To induce SE (precipitating event), male C57BL/6J mice of at least 10 weeks of age will be injected 1 nmol KA solution (Sigma) in 0.9% sterile saline into the right dorsal hippocampus under isoflurane anesthesia (Duveau et al., 2016). After KA injection, all mice will be implanted with a bipolar electrode into the injected hippocampus. Before and between 6 and 8h after surgery, animals will receive an injection of buprenorphine (0.05mg/kg). After surgery, mice will be housed in individual cages with food and water ad libitum and kept under a 12/12h light-dark controlled cycle. All experiments will be performed during the light hours of the cycle. To detect and quantify electrographic HPDs, the electroencephalogram (EEG) will be recorded in freely moving animals placed in individual plexiglass cages using SystemPlus Evolution (Micromed). Offline analysis will be performed by an expert to detect HPDs, defined as rhythmic high-amplitude sharp waves occurring with a frequency of 5-10 Hz and lasting at least 5 seconds with a minimum interevent interval of 1 second.

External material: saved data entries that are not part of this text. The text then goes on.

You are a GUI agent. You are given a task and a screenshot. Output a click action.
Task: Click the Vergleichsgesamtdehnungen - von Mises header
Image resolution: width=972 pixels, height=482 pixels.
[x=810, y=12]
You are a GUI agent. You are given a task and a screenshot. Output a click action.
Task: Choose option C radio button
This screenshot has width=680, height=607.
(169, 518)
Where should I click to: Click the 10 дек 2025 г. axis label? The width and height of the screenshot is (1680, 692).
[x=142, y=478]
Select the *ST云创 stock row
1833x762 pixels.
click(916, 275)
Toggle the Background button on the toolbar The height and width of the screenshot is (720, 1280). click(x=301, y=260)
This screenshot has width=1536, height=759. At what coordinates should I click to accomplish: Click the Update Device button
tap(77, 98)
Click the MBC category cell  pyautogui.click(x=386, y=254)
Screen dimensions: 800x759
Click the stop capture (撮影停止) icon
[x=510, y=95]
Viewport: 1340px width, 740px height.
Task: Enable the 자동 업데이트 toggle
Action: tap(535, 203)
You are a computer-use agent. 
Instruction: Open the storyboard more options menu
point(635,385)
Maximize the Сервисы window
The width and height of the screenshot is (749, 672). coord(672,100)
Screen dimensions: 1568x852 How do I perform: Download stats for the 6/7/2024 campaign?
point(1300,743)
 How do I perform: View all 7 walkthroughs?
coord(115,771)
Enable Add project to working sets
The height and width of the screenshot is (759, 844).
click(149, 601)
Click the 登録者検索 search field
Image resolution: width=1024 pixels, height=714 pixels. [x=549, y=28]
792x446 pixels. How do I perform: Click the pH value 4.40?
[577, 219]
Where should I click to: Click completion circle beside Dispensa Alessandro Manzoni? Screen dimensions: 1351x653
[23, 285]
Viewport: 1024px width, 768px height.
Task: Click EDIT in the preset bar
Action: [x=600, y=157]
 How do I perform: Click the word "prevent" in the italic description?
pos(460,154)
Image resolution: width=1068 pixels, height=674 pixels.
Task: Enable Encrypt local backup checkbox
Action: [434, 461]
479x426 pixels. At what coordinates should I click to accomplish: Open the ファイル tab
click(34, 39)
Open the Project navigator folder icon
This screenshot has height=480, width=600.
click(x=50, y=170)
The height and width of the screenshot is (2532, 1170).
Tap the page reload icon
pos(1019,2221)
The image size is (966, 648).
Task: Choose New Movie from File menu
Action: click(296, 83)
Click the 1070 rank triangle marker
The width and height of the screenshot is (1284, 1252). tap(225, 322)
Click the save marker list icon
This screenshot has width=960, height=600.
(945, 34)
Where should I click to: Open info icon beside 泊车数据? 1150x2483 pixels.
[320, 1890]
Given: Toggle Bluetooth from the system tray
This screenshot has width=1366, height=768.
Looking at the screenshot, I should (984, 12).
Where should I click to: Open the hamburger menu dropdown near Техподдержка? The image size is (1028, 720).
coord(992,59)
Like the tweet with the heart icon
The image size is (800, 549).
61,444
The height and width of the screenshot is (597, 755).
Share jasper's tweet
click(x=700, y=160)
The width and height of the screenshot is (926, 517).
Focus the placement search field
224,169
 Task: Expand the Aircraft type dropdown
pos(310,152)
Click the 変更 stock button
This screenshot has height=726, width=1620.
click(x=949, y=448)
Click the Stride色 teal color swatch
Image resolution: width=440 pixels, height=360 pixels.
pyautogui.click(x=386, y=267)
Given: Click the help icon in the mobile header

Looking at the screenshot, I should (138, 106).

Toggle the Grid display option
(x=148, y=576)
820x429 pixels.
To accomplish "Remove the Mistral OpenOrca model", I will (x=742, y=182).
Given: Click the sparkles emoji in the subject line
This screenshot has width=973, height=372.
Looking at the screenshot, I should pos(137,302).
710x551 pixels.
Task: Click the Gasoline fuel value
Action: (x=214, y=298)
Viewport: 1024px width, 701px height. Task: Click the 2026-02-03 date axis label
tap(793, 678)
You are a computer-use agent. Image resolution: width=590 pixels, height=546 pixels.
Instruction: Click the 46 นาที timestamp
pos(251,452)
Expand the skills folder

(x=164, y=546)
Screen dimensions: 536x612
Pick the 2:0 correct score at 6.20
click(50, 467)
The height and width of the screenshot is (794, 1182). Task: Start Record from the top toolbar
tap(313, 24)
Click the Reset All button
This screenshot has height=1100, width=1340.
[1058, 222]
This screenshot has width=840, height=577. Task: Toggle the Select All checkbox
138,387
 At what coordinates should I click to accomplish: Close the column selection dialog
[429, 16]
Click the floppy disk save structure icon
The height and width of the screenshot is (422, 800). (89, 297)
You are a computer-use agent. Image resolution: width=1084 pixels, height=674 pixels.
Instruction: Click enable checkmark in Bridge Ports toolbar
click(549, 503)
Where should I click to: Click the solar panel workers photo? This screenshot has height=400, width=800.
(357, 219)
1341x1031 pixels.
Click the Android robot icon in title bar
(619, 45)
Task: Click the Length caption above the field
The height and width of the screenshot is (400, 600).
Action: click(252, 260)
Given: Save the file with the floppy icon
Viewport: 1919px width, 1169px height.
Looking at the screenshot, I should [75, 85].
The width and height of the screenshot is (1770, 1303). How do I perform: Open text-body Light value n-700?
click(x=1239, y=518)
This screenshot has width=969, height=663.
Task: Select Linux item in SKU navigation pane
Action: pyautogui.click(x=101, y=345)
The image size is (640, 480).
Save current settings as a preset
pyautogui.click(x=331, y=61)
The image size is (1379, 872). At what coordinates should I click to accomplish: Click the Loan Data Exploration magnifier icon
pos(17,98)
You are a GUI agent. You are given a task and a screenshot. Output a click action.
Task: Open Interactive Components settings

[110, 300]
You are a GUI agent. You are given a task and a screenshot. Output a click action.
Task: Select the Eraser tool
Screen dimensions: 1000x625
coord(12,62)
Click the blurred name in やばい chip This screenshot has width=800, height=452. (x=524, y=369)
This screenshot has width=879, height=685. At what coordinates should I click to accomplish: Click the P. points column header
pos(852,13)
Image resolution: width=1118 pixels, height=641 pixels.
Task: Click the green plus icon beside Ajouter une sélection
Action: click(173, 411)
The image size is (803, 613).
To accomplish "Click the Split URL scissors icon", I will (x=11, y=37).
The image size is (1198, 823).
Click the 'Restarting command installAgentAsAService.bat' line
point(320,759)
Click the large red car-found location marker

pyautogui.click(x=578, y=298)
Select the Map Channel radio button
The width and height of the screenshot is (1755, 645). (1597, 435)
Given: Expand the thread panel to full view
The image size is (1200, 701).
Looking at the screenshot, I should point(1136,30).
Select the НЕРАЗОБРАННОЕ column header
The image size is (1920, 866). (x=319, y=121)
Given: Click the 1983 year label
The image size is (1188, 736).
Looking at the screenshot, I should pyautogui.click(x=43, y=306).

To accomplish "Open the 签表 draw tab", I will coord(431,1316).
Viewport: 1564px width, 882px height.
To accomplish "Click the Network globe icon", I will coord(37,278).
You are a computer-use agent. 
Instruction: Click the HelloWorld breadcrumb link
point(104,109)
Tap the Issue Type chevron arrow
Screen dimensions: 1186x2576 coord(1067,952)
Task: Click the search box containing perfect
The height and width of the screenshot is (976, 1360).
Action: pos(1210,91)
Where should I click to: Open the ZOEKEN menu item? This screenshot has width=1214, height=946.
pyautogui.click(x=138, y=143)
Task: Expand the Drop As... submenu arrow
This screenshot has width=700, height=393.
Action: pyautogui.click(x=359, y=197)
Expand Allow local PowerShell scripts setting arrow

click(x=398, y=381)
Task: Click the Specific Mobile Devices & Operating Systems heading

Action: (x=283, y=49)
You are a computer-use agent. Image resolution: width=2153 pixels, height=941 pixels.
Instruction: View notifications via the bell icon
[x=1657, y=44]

To evaluate the efficacy of a test drug/therapy to prevent development of epilepsy, the treatment will be initiated after the induction of SE (precipitating event) and before the appearance of spontaneous, recurrent, electrographic HPDs. The primary outcomes measured once the treatment is terminated will be occurrence/absence of HPDs, but the effect on severity (frequency and duration) of HPDs, and sensitivity of HPDs to drugs that failed to treat it in prior trials may also be examined. To determine the efficacy of a test drug/therapy to modify the disease, the treatment will be initiated after the appearance of spontaneous, recurrent, electrographic HPDs and the outcomes measured following washout period will be the same as described above for the disease prevention paradigm. The exact treatment regimen (the time of the initiation and frequency and duration of the treatment) will be based on various factors such as the effective dose identified in prior studies, pharmacokinetics and mechanism of action, and may vary between the treatments.